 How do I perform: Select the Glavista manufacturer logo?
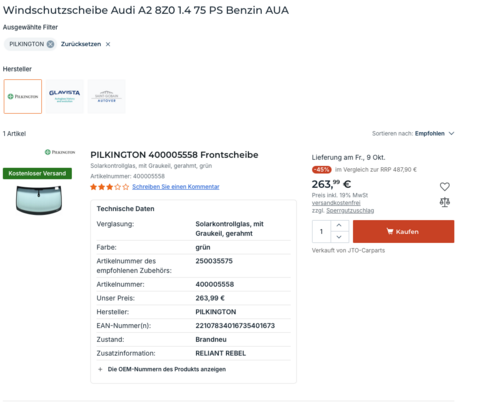[x=65, y=96]
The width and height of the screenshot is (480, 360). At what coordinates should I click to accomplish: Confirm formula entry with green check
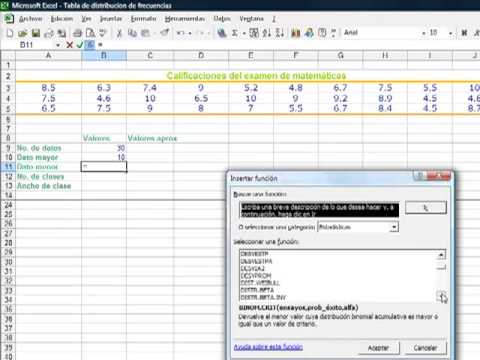pyautogui.click(x=79, y=45)
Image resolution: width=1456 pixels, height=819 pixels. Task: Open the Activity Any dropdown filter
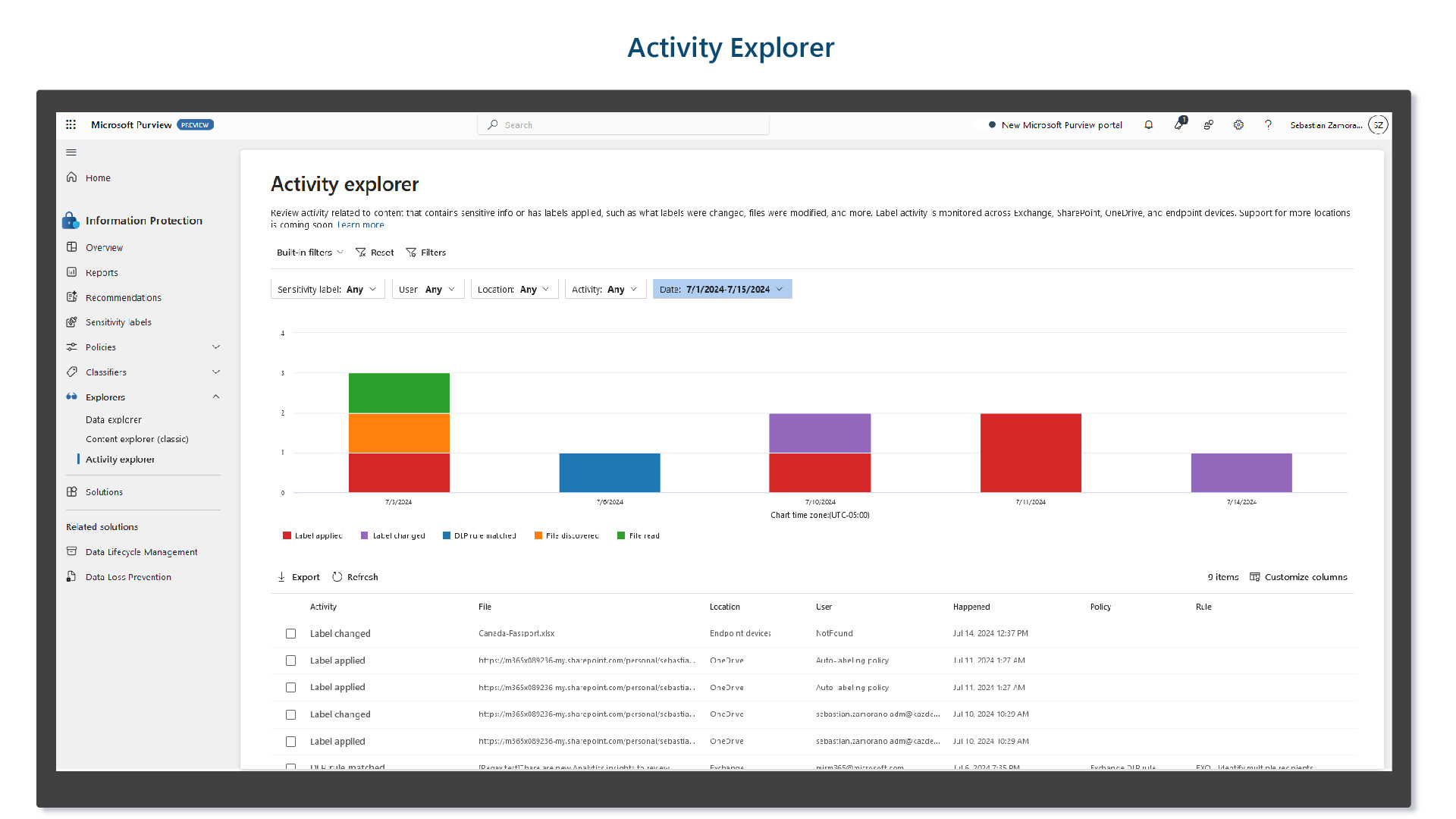click(x=603, y=289)
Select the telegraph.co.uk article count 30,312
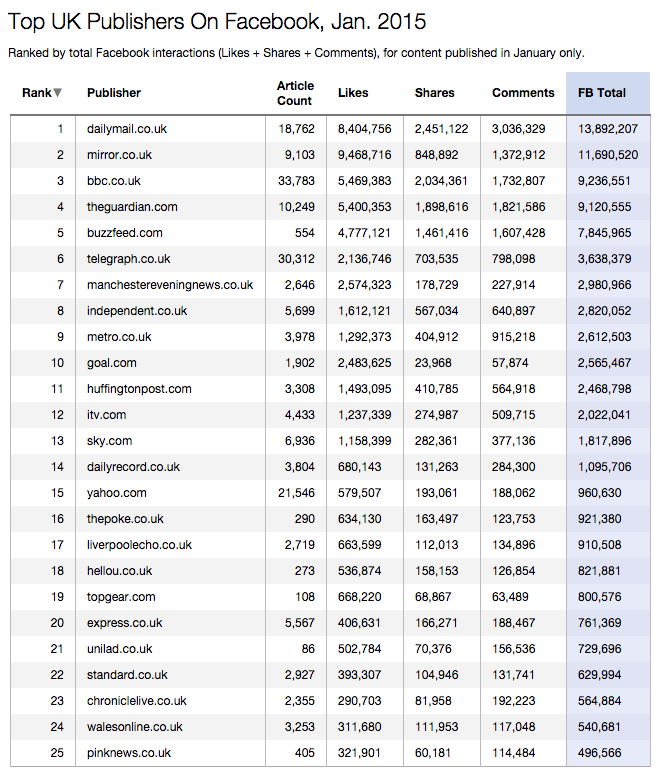659x780 pixels. point(295,259)
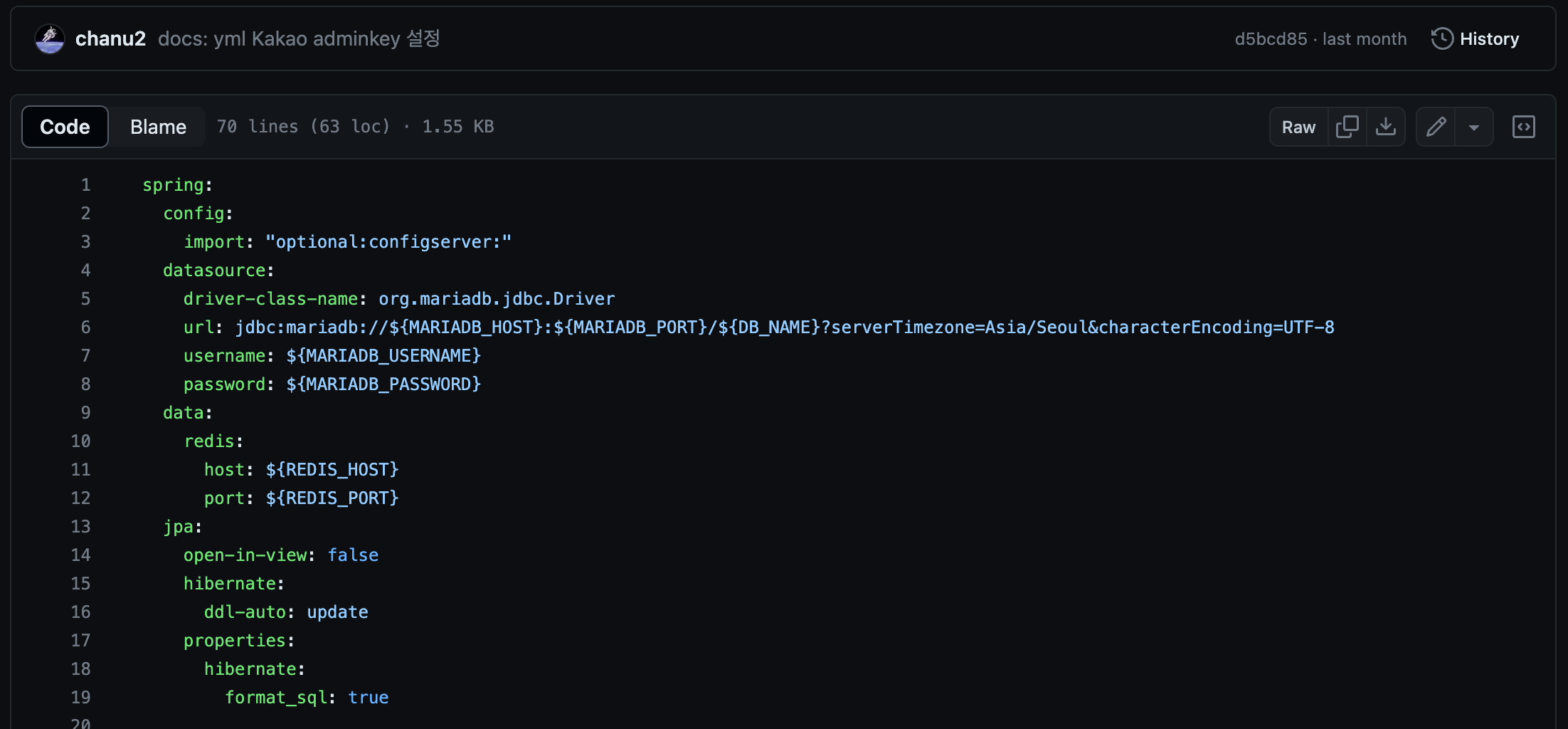Edit this file with pencil icon
This screenshot has height=729, width=1568.
1436,127
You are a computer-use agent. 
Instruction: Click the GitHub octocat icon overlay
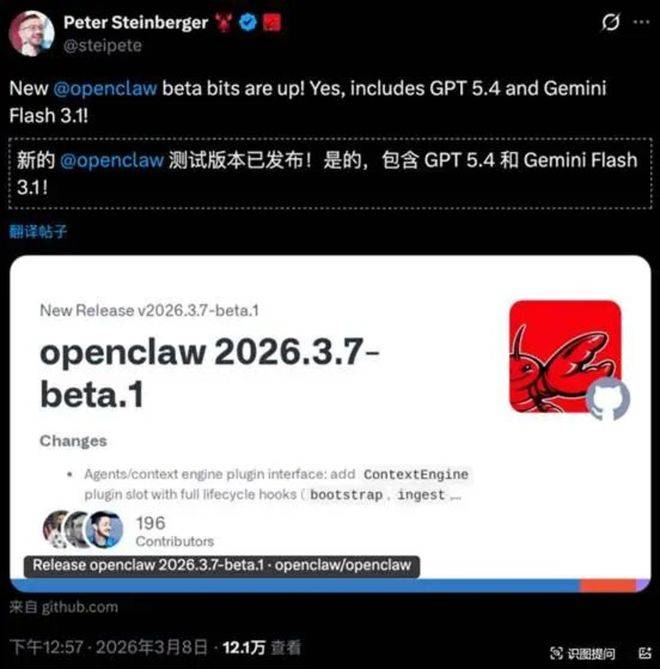(x=608, y=399)
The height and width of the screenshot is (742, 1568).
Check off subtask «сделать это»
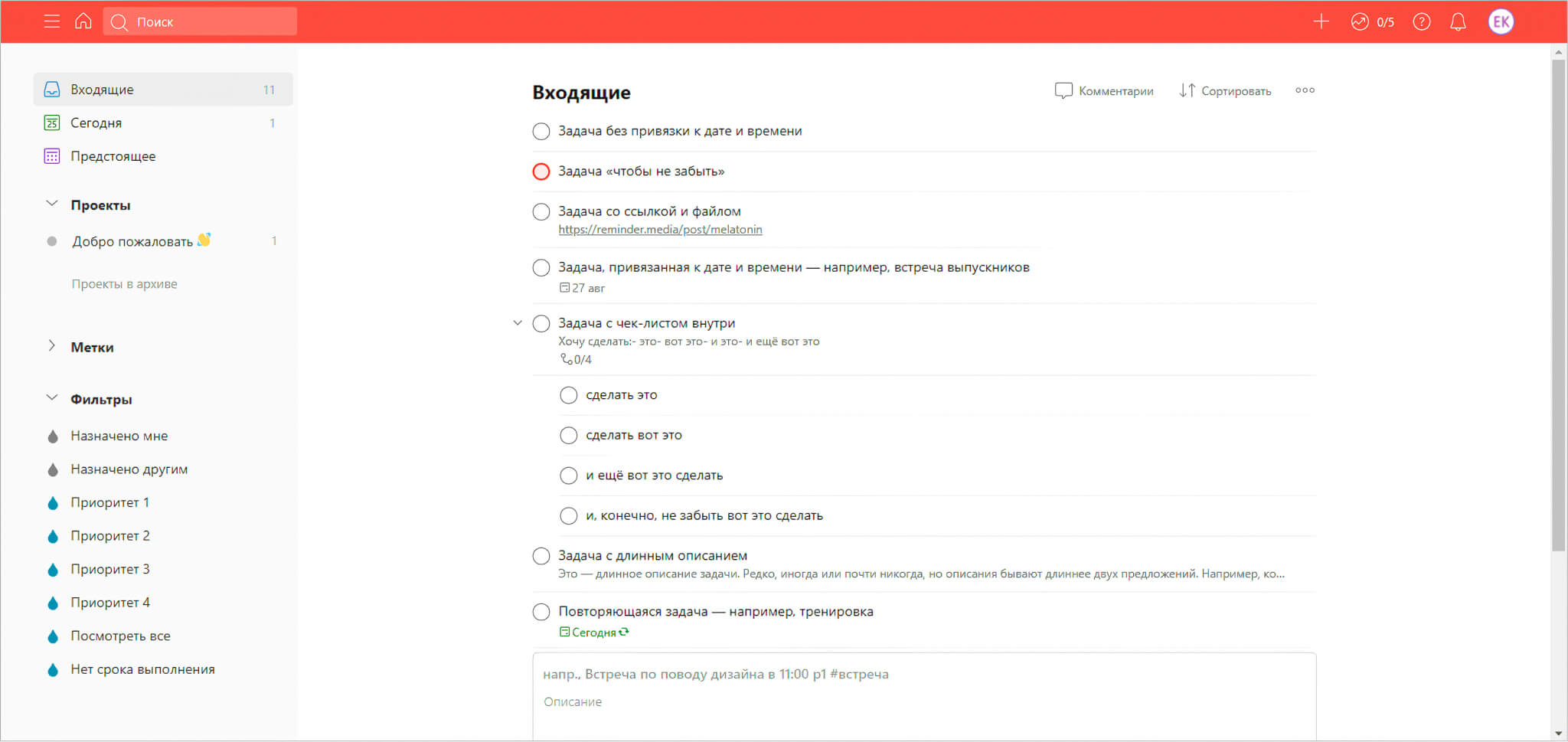[569, 395]
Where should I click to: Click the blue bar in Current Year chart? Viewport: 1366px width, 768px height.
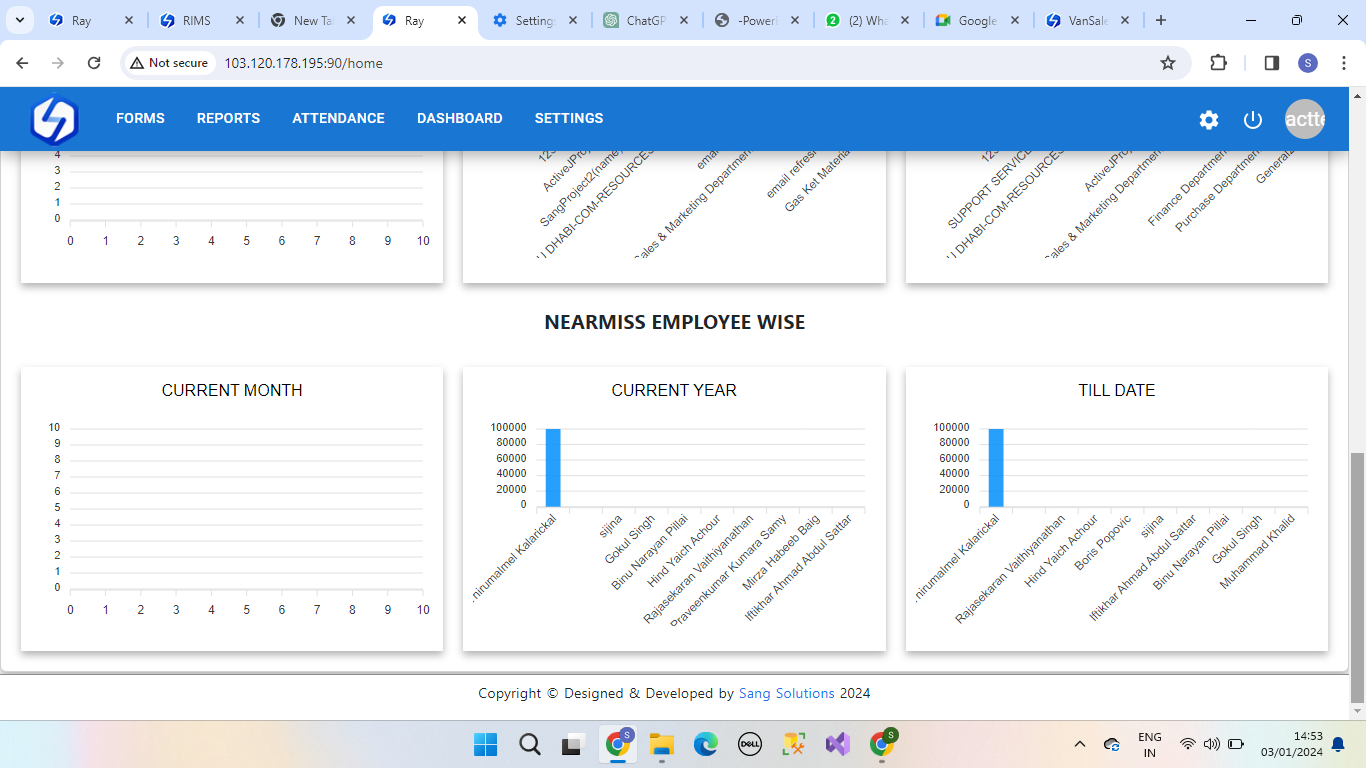pos(553,468)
☆ ☆ ☆ ☆ ☆
Apart from its pictures, the data is to be repeated exactly.

**ANSWER TO THE PROBLEM**.
 How do I perform: Select the Glavista manufacturer logo?
[x=65, y=96]
The width and height of the screenshot is (480, 360). At what coordinates should I click to accomplish: Confirm formula entry with green check
pyautogui.click(x=79, y=45)
Image resolution: width=1456 pixels, height=819 pixels. Task: Open the Activity Any dropdown filter
click(x=603, y=289)
Select the telegraph.co.uk article count 30,312
659x780 pixels. point(295,259)
Edit this file with pencil icon
This screenshot has height=729, width=1568.
1436,127
You are a computer-use agent. 
Instruction: Click the GitHub octocat icon overlay
(x=608, y=399)
The height and width of the screenshot is (742, 1568).
Check off subtask «сделать это»
[569, 395]
Where should I click to: Click the blue bar in Current Year chart? Viewport: 1366px width, 768px height.
pos(553,468)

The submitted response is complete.